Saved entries
===

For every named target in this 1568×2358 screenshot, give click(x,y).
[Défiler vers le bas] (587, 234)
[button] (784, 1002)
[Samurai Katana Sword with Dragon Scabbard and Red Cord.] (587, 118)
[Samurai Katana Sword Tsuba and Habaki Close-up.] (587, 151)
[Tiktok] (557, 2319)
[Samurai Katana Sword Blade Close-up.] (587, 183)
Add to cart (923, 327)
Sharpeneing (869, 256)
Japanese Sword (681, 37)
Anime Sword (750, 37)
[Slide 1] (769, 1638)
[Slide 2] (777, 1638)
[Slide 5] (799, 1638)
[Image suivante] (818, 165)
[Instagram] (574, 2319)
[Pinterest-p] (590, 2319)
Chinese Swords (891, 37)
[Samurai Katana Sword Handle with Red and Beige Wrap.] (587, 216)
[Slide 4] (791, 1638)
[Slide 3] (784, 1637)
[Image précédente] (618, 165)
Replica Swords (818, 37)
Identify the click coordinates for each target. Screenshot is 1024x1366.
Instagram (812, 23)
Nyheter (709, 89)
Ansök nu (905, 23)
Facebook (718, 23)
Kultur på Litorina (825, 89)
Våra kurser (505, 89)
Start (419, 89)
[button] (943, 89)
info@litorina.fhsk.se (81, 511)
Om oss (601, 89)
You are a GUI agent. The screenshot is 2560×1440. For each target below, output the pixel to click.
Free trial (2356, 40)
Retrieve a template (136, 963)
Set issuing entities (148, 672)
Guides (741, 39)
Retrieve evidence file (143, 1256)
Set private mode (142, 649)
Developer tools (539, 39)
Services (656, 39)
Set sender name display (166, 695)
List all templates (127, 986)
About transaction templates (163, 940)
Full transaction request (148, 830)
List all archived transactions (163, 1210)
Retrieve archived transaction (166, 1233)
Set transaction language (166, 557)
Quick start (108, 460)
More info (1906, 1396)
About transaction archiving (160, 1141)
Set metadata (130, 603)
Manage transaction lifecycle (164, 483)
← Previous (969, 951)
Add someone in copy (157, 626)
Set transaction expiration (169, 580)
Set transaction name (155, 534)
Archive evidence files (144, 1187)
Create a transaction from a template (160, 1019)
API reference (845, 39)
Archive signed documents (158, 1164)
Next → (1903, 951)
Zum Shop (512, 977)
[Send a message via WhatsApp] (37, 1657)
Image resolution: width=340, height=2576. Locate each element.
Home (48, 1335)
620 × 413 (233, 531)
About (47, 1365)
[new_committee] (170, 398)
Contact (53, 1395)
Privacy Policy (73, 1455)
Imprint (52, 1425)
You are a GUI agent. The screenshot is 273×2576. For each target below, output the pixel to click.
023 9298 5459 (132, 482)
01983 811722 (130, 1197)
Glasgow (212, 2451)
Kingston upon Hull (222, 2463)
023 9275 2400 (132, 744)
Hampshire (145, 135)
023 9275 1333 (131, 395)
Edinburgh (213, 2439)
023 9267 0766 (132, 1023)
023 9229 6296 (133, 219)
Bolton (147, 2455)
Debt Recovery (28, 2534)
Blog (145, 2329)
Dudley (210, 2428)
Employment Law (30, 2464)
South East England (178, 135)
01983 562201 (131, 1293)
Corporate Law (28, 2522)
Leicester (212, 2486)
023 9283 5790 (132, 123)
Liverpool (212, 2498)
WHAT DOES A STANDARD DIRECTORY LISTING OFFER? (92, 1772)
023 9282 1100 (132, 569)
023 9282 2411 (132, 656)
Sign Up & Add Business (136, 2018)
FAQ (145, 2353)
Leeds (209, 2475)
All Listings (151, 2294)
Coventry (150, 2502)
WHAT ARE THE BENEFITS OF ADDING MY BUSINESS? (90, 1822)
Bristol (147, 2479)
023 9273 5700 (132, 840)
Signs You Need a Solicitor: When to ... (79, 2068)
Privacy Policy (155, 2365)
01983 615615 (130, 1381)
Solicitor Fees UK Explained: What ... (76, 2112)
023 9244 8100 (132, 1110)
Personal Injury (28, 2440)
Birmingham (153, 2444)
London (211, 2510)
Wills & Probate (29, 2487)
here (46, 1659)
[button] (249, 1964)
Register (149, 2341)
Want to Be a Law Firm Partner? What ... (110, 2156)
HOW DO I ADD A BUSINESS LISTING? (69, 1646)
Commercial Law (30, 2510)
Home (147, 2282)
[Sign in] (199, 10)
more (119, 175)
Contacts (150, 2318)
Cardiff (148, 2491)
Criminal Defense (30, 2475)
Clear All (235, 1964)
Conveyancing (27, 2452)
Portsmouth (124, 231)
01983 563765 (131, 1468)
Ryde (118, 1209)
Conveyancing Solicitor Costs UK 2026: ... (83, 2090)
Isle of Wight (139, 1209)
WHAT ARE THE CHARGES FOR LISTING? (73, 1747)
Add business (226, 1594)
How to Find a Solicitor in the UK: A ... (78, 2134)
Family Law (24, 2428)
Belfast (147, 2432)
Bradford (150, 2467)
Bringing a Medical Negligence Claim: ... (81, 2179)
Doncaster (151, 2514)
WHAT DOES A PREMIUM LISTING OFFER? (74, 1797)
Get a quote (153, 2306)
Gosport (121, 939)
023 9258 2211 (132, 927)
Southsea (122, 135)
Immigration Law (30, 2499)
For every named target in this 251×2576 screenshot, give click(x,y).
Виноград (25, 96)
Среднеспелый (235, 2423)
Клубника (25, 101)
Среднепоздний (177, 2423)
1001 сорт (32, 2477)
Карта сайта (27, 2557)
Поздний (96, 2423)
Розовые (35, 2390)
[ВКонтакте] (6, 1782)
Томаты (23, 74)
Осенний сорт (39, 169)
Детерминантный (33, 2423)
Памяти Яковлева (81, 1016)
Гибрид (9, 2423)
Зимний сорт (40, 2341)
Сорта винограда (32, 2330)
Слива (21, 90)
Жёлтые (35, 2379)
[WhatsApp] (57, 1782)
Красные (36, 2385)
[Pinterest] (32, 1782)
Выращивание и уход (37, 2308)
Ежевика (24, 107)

===

* _The task_: In your answer, include only the lines above starting at the line that holds "Edinburgh (213, 2439)" and ending at the line that holds "023 9283 5790 (132, 123)", copied exactly.

* _Response to the exercise_:
Edinburgh (213, 2439)
023 9267 0766 (132, 1023)
023 9229 6296 (133, 219)
Bolton (147, 2455)
Debt Recovery (28, 2534)
Blog (145, 2329)
Dudley (210, 2428)
Employment Law (30, 2464)
South East England (178, 135)
01983 562201 (131, 1293)
Corporate Law (28, 2522)
Leicester (212, 2486)
023 9283 5790 (132, 123)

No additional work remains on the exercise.